And where are Bush, McCain and Obama in all this (yeah, it’s ok to lump them together, they are really all the same anyway)? Well now there is some talk of giving Cerberus between five and ten billion to help it close down Chrysler, saddle GM with even more unmanageable debt along with additional product lines of which it already has too many. And in so doing hasten our economies slide ever closer to the morass of depression that will make the thirties look like summer camp.
Our astute government must wake up and look at what is going on here besides an election. Yeah, that’s important too but our country is in dire straits and no one seems to notice.

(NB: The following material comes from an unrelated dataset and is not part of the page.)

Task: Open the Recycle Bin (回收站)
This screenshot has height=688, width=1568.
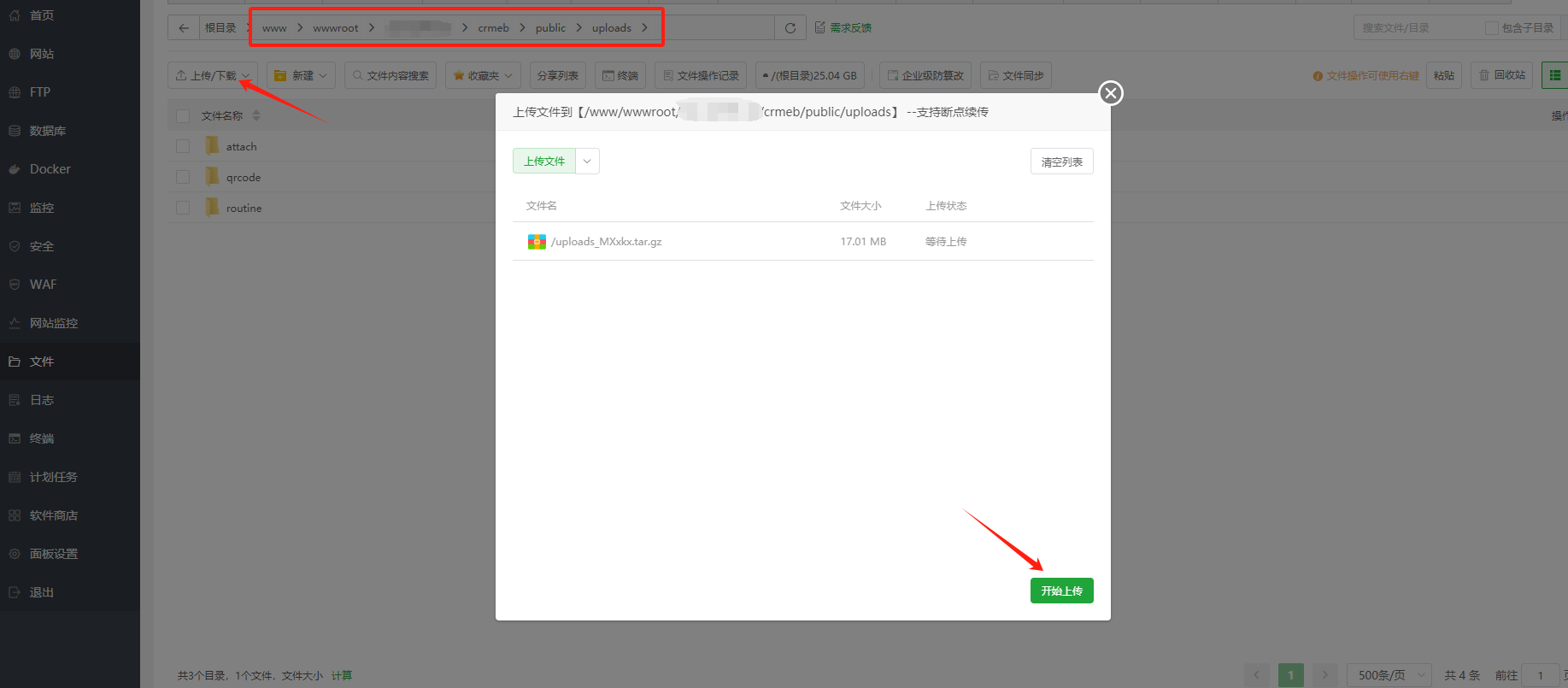Action: (1501, 75)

Something must be done. Not a knee-jerk reaction to threats by one of our major money changers. So what if this deal doesn’t get done by November 4th? This is a major problem that will not go away by buying out and closing one of the alleged “big three”. Real thought and intelligent actions must be used to assure that our government does not toss all it’s bailout bucks into a black hole. The only one to benefit from the current proposal is Cerberus. GM will NOT benefit, Chrysler will not benefit, Ford will not benefit. You and I will not benefit. But Cerberus will rid itself of major debt and receive millions of additional funds from the impending mortgage bailout through its (by then) wholly owned GMAC division.
Six more days and maybe then cooler heads will prevail and our legislative leadership just may be able to make some educated plans on how it should precede to assist in salvaging one of our once great industrial giants.
If that doesn’t happen, we may as well hands the keys over to Toyota, Honda and BMW. The axis will finally have won.
Well said, John.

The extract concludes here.